Забуду смешное шуршанье столичных причуд И россыпь неоновых звёзд на ночном развороте Благие желанья нелепых свершений не ждут, Тревога угаснет на тёмной сникающей ноте. Свершилось, скупую молитву услышал Господь! Валдайских лесов принимаю языческий оклик. В сосновом настое душа растворится и плоть Готова сменить полинявший от времени облик. Изменится время — откажется течь невзначай. В озера луна упадёт, поплывёт, раздвоится… А утром дымком вдоль дорог воспарит иван-чай, Года сосчитает кукушка, незримая птица.

РОССИЯ

Били молотом, жали серпом, Хоронили в колодце слепом В алом пламени бились сады — Твой народ поседел от беды, Когда избы палились дотла… Только ты удержалась, смогла И на выжженном поле пустом Возвела свой бревенчатый дом.

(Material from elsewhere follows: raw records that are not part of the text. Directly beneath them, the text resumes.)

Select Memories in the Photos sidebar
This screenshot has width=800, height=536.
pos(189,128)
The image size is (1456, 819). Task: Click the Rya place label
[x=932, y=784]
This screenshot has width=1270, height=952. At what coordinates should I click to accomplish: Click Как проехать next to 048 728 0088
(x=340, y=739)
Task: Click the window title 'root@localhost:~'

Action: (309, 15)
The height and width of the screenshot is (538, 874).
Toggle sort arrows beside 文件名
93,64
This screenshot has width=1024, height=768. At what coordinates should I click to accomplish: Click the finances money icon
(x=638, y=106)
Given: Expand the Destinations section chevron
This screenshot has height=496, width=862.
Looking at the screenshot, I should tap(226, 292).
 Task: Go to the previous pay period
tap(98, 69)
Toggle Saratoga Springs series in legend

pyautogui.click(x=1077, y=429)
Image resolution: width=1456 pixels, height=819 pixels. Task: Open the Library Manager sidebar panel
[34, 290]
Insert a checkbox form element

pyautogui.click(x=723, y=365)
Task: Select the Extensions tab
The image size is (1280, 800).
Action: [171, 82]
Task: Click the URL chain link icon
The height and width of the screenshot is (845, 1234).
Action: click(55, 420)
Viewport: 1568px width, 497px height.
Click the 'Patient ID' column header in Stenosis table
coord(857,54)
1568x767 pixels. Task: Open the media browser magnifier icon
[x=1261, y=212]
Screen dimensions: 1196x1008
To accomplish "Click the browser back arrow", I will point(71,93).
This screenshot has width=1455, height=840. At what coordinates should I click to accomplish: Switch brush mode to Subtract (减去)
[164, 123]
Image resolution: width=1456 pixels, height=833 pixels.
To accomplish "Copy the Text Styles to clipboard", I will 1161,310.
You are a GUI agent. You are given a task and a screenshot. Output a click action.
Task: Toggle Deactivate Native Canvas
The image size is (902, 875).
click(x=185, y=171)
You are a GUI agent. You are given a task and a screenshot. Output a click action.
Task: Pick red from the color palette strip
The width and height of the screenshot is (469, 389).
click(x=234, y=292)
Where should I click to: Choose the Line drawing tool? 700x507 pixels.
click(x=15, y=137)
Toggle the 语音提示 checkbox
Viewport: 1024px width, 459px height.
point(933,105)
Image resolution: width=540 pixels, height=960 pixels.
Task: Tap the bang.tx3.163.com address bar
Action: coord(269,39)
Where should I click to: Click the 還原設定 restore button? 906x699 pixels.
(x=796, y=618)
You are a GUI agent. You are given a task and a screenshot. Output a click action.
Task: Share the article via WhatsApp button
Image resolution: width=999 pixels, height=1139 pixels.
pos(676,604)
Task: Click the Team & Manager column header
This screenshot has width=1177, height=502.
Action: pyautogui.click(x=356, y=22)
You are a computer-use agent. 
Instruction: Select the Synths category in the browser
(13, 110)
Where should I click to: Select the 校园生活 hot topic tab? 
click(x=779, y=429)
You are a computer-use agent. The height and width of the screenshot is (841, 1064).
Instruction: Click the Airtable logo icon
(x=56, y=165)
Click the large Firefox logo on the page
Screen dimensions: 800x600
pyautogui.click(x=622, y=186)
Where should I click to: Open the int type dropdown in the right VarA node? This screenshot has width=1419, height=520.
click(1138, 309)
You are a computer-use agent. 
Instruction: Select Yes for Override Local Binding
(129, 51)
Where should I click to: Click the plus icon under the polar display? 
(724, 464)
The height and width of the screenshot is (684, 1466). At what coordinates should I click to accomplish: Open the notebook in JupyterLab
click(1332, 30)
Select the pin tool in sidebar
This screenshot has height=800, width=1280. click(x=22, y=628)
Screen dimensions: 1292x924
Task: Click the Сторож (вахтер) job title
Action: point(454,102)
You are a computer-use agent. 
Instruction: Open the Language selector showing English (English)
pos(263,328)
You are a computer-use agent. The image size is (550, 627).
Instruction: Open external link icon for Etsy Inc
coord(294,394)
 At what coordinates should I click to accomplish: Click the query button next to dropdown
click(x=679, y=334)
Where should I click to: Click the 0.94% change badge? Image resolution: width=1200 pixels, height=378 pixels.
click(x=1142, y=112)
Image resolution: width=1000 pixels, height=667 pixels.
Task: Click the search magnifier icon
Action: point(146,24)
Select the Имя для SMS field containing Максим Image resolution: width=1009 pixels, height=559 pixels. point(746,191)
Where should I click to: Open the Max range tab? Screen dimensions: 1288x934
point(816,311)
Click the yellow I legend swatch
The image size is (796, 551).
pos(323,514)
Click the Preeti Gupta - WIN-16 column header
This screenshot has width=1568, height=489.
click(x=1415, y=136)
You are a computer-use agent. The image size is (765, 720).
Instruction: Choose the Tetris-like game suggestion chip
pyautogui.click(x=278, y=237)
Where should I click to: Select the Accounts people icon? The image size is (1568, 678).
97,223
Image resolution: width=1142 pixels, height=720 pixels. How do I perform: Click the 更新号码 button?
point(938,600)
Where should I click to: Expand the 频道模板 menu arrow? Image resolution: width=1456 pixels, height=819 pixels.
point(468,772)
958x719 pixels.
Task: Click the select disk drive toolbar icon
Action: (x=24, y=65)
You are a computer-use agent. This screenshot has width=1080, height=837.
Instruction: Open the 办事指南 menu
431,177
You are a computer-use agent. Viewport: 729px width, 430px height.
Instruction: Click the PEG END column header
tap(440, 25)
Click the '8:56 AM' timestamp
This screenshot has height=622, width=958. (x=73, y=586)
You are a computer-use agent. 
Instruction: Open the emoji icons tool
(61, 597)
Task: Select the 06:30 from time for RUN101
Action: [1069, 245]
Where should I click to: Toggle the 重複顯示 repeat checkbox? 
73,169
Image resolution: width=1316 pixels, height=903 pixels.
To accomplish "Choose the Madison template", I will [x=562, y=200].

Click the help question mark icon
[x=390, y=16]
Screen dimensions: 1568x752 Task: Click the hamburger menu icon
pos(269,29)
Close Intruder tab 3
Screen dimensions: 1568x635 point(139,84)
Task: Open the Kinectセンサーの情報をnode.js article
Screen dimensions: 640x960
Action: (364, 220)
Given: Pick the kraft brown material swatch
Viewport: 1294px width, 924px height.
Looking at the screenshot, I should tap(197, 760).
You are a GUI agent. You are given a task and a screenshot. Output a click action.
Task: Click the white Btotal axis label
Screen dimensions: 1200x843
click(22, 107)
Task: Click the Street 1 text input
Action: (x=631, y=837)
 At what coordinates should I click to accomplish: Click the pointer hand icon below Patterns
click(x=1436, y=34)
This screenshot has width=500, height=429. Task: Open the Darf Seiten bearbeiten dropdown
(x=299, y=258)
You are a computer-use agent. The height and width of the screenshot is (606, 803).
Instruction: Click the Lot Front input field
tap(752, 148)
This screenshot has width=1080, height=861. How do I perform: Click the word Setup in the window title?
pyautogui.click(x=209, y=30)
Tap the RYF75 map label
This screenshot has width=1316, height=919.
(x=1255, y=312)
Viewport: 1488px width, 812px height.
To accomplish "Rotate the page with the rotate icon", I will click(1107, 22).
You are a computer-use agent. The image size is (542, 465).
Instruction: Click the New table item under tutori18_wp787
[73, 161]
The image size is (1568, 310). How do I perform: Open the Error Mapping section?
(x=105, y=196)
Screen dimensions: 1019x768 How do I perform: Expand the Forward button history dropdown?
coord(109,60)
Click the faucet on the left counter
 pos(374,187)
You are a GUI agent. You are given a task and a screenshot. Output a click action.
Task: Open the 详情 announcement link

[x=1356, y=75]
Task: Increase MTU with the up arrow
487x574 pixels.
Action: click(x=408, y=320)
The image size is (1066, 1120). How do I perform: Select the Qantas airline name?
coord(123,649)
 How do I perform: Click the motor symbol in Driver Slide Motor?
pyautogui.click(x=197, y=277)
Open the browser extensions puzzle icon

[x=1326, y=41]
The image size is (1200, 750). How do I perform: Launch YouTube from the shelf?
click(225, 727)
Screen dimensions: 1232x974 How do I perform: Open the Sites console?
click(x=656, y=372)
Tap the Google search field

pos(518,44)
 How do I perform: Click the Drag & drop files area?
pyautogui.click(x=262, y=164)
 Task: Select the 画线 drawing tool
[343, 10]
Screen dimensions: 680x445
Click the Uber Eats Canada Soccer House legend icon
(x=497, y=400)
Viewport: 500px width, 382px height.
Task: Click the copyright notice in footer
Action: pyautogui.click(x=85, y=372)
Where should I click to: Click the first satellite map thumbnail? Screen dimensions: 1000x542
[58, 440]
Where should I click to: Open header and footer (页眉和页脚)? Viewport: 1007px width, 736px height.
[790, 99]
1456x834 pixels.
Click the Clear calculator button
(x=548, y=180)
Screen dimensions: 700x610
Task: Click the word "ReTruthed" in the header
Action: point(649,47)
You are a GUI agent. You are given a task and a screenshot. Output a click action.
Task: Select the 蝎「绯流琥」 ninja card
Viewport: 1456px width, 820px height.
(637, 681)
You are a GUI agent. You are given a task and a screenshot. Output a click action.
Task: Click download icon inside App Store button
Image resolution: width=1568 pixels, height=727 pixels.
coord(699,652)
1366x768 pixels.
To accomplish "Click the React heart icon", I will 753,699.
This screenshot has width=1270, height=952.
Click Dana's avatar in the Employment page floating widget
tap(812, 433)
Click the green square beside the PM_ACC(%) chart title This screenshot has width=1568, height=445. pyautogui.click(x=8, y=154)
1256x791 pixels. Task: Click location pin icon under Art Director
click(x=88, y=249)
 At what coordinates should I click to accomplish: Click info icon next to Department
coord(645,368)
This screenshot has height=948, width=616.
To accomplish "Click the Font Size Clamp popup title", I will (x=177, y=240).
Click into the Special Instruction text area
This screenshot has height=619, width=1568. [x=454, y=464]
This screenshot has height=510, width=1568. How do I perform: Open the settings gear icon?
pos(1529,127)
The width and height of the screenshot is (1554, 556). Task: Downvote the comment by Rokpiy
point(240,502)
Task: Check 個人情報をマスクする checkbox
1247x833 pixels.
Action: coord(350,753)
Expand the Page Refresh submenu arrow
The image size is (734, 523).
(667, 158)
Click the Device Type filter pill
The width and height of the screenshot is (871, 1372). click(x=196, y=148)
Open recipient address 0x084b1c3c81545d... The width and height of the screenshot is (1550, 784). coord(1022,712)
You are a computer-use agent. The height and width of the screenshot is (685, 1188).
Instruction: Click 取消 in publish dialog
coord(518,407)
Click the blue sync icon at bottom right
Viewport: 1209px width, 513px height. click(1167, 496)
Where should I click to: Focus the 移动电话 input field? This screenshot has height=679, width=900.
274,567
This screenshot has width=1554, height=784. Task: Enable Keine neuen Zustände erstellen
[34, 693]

Поутихла о прошлом молва, Схоронили церквей купола, Но из самого чрева земли Купола твои вновь проросли. * * * Прости меня, мой город, ясный мой. Всевышний купола твои озвучил! И мне столичный гомон не наскучил, Но на Валдай уеду, как домой. Там сквозь листву проглядывает Рай, Сквозит в ветвях туманная полоска, А вдоль оград горят такие флоксы, Что, кажется, задуматься пора: Не их ли брал с собою Одиссей, Чтоб освещать угрюмый путь к Аиду? За накипью прибрежной полосы Миры иные, но пока не видно Путей и тропок в странные края, В озерное тугое зазеркалье… Сегодня я твои приемлю дали, Российская провинция моя!